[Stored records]
= = = =
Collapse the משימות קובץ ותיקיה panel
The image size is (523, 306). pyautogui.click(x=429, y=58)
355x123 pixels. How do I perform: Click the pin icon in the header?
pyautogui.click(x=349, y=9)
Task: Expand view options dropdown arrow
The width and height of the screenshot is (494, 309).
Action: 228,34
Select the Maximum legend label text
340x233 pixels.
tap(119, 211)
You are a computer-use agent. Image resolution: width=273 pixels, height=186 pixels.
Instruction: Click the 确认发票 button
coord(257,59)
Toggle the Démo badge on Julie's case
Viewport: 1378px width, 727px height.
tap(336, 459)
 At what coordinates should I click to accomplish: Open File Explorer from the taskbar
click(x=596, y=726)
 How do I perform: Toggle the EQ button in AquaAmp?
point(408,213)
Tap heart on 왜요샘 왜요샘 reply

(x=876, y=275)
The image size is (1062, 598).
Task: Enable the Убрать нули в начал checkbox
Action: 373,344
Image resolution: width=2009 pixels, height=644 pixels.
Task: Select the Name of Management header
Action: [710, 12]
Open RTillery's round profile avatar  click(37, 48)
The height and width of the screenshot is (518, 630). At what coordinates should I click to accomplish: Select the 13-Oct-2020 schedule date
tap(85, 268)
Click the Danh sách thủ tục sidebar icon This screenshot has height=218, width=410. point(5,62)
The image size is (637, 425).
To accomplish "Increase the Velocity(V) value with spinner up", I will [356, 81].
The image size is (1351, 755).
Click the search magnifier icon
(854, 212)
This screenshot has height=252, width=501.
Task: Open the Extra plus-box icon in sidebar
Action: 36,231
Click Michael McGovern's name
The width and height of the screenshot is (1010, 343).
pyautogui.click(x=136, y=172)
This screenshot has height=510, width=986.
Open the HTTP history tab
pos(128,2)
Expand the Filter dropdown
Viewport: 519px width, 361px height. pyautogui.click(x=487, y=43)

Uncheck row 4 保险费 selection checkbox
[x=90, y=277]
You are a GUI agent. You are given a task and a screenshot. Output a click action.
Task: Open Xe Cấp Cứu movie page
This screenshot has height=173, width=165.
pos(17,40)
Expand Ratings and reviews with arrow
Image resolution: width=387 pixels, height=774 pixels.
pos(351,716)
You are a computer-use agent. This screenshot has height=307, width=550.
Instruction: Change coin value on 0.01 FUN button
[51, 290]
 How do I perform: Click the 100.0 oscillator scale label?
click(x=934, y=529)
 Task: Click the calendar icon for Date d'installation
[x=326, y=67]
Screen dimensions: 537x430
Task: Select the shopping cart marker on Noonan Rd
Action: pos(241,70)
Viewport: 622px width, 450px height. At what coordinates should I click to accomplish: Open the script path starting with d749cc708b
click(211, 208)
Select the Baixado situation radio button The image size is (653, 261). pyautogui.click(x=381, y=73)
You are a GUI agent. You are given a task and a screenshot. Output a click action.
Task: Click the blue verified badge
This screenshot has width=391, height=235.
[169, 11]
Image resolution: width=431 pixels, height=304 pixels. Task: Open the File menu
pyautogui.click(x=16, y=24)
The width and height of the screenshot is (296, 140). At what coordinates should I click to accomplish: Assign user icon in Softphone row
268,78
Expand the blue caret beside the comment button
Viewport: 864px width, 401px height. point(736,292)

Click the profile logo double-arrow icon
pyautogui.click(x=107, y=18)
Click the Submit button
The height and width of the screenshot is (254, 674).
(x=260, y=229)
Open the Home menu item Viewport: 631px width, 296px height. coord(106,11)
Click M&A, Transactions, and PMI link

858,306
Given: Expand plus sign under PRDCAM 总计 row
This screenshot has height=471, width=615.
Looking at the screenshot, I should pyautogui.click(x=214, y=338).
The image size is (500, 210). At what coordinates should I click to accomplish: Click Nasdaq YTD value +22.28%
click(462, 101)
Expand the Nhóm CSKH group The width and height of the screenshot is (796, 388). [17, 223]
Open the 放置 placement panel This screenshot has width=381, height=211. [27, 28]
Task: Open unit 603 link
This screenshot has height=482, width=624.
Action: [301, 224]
= = = =
▶ [What is expected]: Only certain lines are wanted. Please return exactly those from the top of the data through the line with "Click Michael McGovern's name".

▶ [Answer]:
Collapse the משימות קובץ ותיקיה panel
The image size is (523, 306). pyautogui.click(x=429, y=58)
355x123 pixels. How do I perform: Click the pin icon in the header?
pyautogui.click(x=349, y=9)
Task: Expand view options dropdown arrow
The width and height of the screenshot is (494, 309).
Action: 228,34
Select the Maximum legend label text
340x233 pixels.
tap(119, 211)
You are a computer-use agent. Image resolution: width=273 pixels, height=186 pixels.
Instruction: Click the 确认发票 button
coord(257,59)
Toggle the Démo badge on Julie's case
Viewport: 1378px width, 727px height.
tap(336, 459)
 At what coordinates should I click to accomplish: Open File Explorer from the taskbar
click(x=596, y=726)
 How do I perform: Toggle the EQ button in AquaAmp?
point(408,213)
Tap heart on 왜요샘 왜요샘 reply

(x=876, y=275)
The image size is (1062, 598).
Task: Enable the Убрать нули в начал checkbox
Action: 373,344
Image resolution: width=2009 pixels, height=644 pixels.
Task: Select the Name of Management header
Action: [710, 12]
Open RTillery's round profile avatar  click(37, 48)
The height and width of the screenshot is (518, 630). At what coordinates should I click to accomplish: Select the 13-Oct-2020 schedule date
tap(85, 268)
Click the Danh sách thủ tục sidebar icon This screenshot has height=218, width=410. point(5,62)
The image size is (637, 425).
To accomplish "Increase the Velocity(V) value with spinner up", I will [356, 81].
The image size is (1351, 755).
Click the search magnifier icon
(854, 212)
This screenshot has height=252, width=501.
Task: Open the Extra plus-box icon in sidebar
Action: 36,231
Click Michael McGovern's name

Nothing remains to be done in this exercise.